# Am I?!



## Breeelizabeth

Ok so I gave birth 8 weeks ago and was taking OPK’s to prevent getting pregnant. I had 5 days of negative OPK’s in a row so told my hubby he didn’t need to pull out. I am also EBF. I know breastfeeding doesn’t prevent pregnancy but I figured coupled with taking OPK’s I’d be pretty safe.

fast forward to Friday. Hubby and I went out for beers and I had the WORST heartburn. I only get heartburn when pregnant and it’s normally one of the first symptoms for me. Now I went home and had a few spare tests from when I was TTC my 8 week old so I took a FRER digital one and went about my night, getting the baby ready for bed etc. went back to check my test and spat my tea when it said Yes +. 
Now instantly I start googling all the reasons for a false positive test. Now maybe it was expired. It was just chucked into a box of left over tests from packs of OPK’s that had expired. 

so I went to take another test and every single one (3) was faulty and wouldn’t work. So I went to the shops Saturday and took a FRER and a FRER digital. I will post the FRER here, I can see a vvvfl. But the digi was said No. I had a big drink to get enough pee so figured I’d diluted it, I took another later and another FRER and sure enough vvvvfl on the FRER but No on the digi. 
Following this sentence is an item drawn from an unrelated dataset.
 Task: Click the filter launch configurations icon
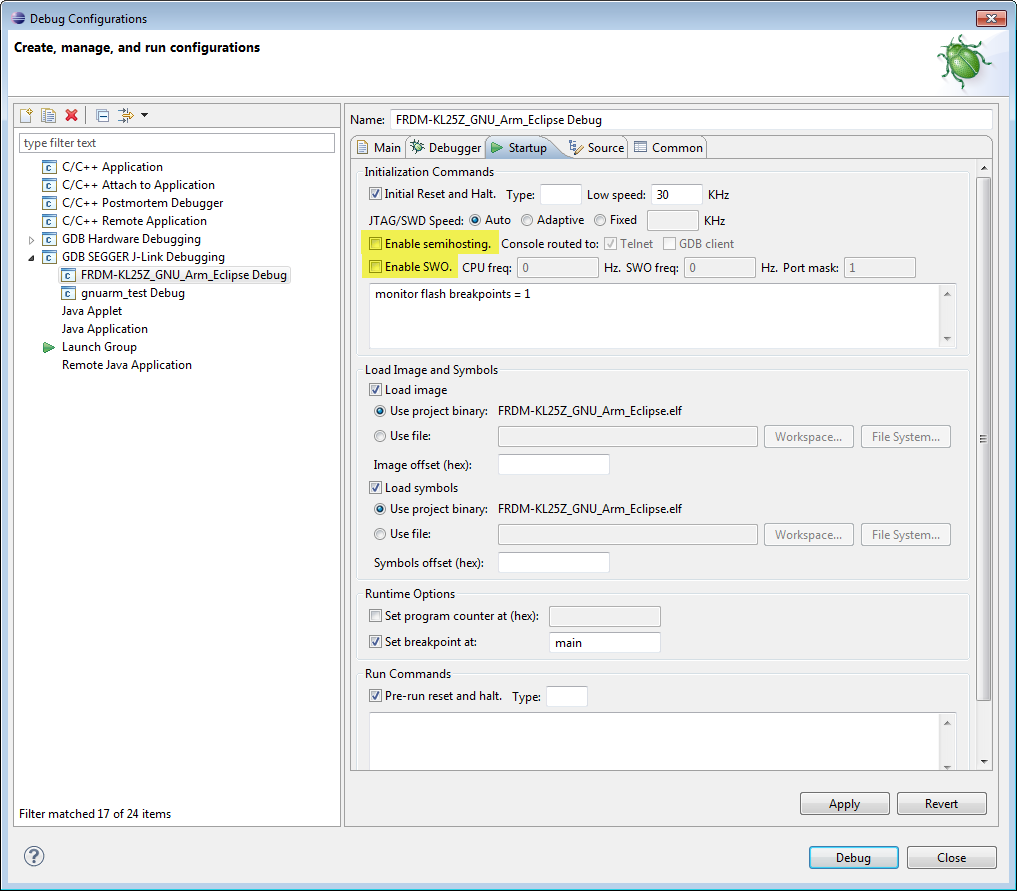(x=125, y=115)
so now I’m just confused. What do you think of these tests? (I may have to upload in comments as for some reason it’s not allowing me to put it It in the main post)


----------



## Breeelizabeth

First FRER


----------



## Breeelizabeth

Second FRER


----------



## tdog

I see that as clear as day :) when are you testing next xx


----------



## star25

I can see it too, maybe try again with fmu?


----------



## Bevziibubble

Definitely see it!


----------



## Breeelizabeth

Thanks everyone. I’ve taken a few more today, the lines have progressively gotten lighter and had another negative digi. I’ll test again tomorrow morning with FMU but I think it’s probably a CP.


----------



## Bevziibubble

:hugs: I've got everything crossed for you


----------